_HOW TO COMPLETE THIS TASK_.
Go to the line that contains "[combobox] (164, 151)" in the records below and repeat it, and each line after it, exactly through the end, omitting pictures.

_PROVIDED INFORMATION_.
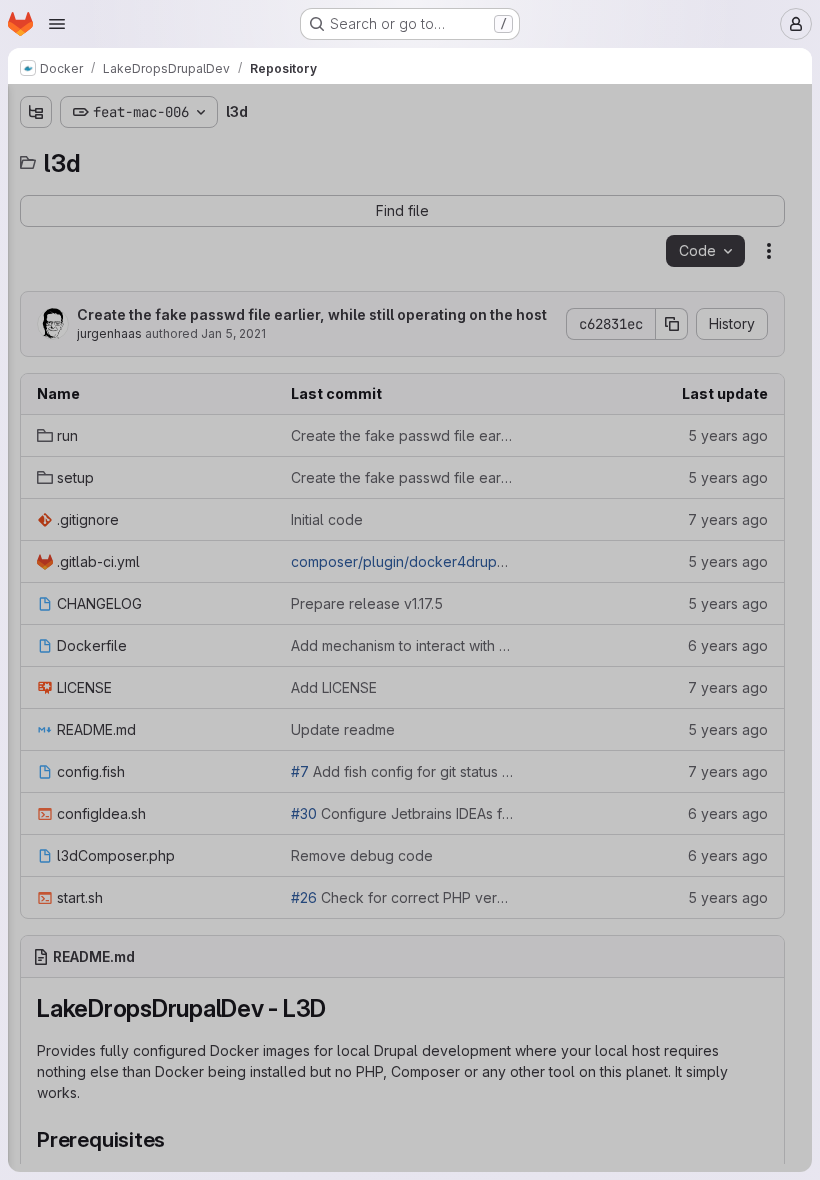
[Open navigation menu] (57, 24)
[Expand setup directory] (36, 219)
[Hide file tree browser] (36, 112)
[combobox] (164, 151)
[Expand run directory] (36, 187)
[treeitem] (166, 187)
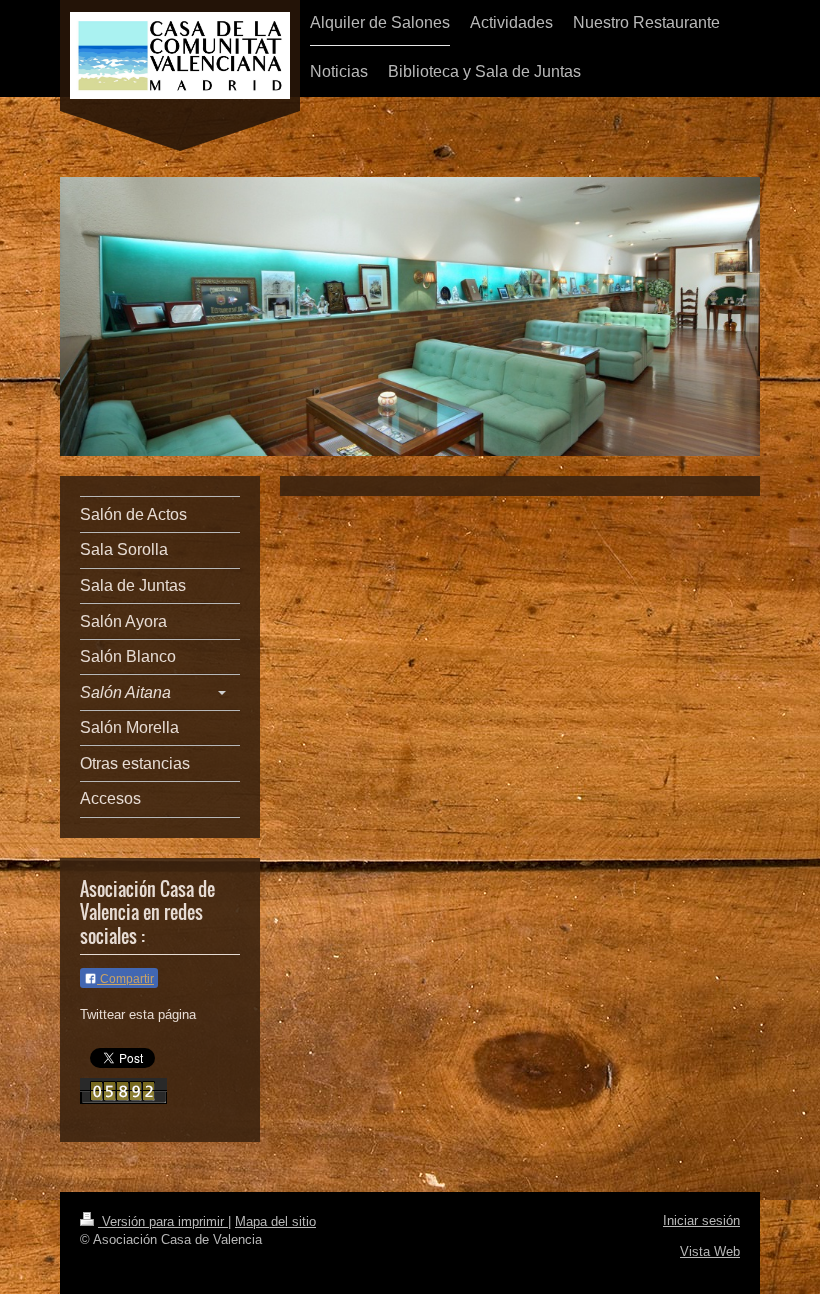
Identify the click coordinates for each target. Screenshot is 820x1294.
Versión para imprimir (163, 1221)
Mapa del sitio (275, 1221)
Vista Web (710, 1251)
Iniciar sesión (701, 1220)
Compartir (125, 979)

_EXPECTED OUTPUT_.
[combobox] (164, 151)
[Expand run directory] (36, 187)
[treeitem] (166, 187)
Identify the click coordinates for each target. Screenshot is 820x1294.
Versión para imprimir (163, 1221)
Mapa del sitio (275, 1221)
Vista Web (710, 1251)
Iniciar sesión (701, 1220)
Compartir (125, 979)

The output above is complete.